So for the next three months, Evan watches Ronon Dex. He watches Ronon spar, the long span of his torso beading over with sweat, the animal grace of his limbs as they flex and curl with fierce precision. He watches Ronon eat, always cleaning his plate as if he can’t completely shake the hunger of the last seven years. Evan watches him laugh, watches him cuff Dr. McKay on the side of the head, watches him carry an unconscious Teyla through the Gate and run her to the infirmary with his braids flying behind him.

The days pass and Evan has absolutely no idea what to draw for Ronon but another thing has become abundantly clear. At some point, Evan realizes that he has stopped watching Ronon and started _watching_ Ronon. This problem is compounded by the fact that ever since that day in the gym, Ronon’s been spending as much of his off-duty time with Evan as he does with his team.

Like now. Ronon is kicking Evan’s ass at Mortal Kombat Annihilation, the controller dwarfed by his huge hands. Evan throws his controller down in disgust and they drink beer (Sam Adams, black market acquisition) in companionable silence for awhile. Evan likes that about Ronon, the way he’s not afraid to let a silence stretch.
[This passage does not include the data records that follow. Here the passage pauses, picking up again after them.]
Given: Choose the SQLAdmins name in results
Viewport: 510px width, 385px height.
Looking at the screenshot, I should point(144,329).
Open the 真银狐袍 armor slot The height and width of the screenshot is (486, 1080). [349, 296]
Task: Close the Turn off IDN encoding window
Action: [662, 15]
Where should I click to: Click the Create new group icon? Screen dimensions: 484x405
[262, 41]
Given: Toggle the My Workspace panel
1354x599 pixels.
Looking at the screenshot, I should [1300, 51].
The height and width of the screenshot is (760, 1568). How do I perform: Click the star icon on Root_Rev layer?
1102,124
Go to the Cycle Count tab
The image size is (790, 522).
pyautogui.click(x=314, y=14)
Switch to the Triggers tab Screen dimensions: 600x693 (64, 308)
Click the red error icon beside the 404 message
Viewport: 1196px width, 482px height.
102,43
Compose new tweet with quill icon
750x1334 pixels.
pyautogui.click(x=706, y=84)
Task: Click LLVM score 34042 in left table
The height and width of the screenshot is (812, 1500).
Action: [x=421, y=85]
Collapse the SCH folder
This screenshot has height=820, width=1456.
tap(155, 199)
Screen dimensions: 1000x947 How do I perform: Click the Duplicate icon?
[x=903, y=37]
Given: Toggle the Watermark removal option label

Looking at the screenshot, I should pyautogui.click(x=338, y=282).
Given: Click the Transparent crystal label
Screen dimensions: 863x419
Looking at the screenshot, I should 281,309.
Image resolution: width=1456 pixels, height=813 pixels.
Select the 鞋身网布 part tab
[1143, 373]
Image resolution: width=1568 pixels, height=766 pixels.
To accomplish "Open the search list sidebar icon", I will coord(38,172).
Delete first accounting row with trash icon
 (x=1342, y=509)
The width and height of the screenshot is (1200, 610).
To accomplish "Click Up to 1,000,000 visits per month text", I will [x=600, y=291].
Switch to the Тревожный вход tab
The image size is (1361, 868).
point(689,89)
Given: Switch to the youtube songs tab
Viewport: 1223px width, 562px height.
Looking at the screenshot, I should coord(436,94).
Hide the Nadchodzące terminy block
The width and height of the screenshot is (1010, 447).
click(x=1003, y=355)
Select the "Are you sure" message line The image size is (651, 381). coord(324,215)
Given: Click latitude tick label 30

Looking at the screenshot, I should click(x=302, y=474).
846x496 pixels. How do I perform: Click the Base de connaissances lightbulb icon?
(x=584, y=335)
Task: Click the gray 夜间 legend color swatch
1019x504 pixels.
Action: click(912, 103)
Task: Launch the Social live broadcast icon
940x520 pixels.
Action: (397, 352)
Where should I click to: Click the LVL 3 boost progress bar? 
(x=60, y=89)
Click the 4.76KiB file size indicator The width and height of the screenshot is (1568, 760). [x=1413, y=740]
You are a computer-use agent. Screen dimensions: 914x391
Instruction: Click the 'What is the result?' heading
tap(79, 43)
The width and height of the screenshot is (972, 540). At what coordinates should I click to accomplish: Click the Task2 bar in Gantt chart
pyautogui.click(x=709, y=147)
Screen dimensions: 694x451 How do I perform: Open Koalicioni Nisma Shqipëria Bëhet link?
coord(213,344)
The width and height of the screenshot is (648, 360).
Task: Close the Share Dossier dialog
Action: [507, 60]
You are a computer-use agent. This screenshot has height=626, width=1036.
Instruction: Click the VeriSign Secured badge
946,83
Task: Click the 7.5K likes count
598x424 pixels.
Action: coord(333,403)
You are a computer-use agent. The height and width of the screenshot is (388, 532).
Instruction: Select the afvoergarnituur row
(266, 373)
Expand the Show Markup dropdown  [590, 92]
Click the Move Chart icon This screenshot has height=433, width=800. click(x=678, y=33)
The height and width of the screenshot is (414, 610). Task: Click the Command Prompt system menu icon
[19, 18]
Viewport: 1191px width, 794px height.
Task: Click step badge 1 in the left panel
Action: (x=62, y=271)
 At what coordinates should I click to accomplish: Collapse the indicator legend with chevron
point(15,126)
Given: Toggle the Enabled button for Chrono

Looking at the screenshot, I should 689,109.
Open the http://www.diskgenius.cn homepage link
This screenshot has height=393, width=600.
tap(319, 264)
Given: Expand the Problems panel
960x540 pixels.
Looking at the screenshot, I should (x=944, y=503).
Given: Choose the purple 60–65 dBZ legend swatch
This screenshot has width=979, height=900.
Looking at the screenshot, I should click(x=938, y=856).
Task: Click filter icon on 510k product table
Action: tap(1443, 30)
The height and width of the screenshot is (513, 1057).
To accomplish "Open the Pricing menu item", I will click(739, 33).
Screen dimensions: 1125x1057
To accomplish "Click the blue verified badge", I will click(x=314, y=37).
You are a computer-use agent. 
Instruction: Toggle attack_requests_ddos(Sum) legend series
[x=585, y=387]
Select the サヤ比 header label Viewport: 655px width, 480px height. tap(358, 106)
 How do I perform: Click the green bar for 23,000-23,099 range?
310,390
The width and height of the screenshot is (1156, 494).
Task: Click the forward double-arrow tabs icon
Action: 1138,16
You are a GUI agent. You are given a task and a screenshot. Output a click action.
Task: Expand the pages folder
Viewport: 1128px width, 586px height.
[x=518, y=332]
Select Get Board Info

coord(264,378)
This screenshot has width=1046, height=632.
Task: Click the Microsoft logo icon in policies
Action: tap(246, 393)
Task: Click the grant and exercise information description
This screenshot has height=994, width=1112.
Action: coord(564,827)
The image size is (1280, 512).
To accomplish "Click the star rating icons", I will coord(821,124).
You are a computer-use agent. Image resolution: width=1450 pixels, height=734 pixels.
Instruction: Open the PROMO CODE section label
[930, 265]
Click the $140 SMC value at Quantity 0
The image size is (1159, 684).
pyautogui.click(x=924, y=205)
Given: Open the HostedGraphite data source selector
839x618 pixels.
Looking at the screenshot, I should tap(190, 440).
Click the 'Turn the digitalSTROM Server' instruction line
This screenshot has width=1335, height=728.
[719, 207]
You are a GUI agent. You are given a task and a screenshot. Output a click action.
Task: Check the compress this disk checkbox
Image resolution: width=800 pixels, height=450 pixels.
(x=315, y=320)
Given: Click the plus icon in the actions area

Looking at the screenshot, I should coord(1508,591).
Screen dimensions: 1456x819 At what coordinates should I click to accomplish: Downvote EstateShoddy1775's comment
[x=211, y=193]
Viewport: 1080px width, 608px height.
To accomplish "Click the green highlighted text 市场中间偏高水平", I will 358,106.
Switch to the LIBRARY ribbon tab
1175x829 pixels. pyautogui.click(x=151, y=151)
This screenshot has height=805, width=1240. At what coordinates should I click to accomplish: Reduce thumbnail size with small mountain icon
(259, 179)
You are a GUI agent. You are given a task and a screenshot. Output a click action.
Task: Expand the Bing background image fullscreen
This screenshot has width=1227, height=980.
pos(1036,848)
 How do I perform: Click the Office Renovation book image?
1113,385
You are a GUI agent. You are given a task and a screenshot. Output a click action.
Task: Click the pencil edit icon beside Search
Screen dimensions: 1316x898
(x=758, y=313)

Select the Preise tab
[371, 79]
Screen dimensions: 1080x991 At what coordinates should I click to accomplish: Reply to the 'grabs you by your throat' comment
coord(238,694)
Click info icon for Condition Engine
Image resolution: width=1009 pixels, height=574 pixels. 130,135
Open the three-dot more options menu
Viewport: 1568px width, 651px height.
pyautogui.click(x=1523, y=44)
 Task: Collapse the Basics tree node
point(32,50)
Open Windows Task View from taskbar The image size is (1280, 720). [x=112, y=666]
In the quiet, Evan can focus on the way Ronon’s throat works when he swallows, the heat that soaks into him where their knees casually touch. Then Ronon does something entirely unexpected. He plucks Evan’s beer from his hand and sets it on the floor and then he kisses him—sweetly, tenderly, not at all the way Evan thought Ronon would kiss. Ronon drags his mouth down Evan’s neck to his collarbone, his beard scraping a heated line into Evan’s flesh and Evan’s breath comes faster and catches in his throat.

“Been wanting to do that for a long time,” Ronon says, sliding his hands under Evan’s worn T-shirt.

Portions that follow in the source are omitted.